By: Greg Berlanti, Andrew Kreisberg, Geoff Johns, Ben Sokolowski (story)
The Story: This will teach Oliver to distrust the life-saving powers of rat poison.
The Review: I still get a little mental jolt every time I encounter a decidedly non-comic-booky person who says he or she loves Arrow. As delighted as I am, it’s all I can do to stop myself from asking suspiciously, “Why?” The popularity of superhero movies, each one a massive dose of generally undemanding escapism, I can understand. A TV show requires a certain amount of commitment, so how does Arrow earn it without playing on pure fanship?
For this episode, I tried looking at it through the lens of someone who had little to no connection with the DCU or its mythology at all, which was perhaps bad timing on my part. Arrow has long outgrown throwing in the obligatory Easter Eggs; DC mainstays now make up a significant demographic of the show’s population, and it’s not just second or third-tier figures, either. Here, the show is clearly confident enough to take on the big leagues, from the return of Deathstroke (with eye-patch, most importantly), the birth of Solomon Grundy, and Barry Allen’s transformation into the Flash—and you don’t get any bigger than that.
The fact that Arrow was entrusted with such an important moment of DC history says something about the show’s respect for its source material and its production values, and this episode’s delivery proves it. Between the blackout sweeping Central City from the site of the doomed particle accelerator, the chemicals in Barry’s lab floating from their beakers, and the legendary bolt of lightning itself, a fan gets all the tingling magic he wanted to see from a Flash origin story done in live-action.

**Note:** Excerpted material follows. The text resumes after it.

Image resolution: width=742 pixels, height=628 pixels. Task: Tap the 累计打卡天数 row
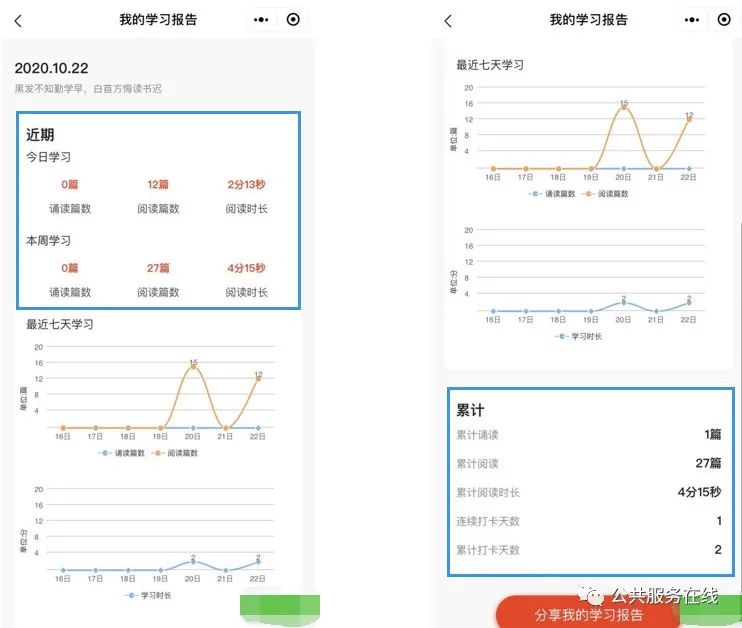pyautogui.click(x=590, y=550)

Before we get too carried away, let’s remember this is a show about Green Arrow, who gets his own moment of superhero glory in the episode. Ollie putting on the domino mask is, in practical terms, only a marginal improvement over the eye make-up, but for fans of the comic book icon, this is the moment when the character they love is truly born. For everyone else, they can at least appreciate what the mask means for Ollie’s status in Starling City. Felicity, as she often does, says it best. After he puts on the mask, he asks how he looks. “Like a hero,” she says.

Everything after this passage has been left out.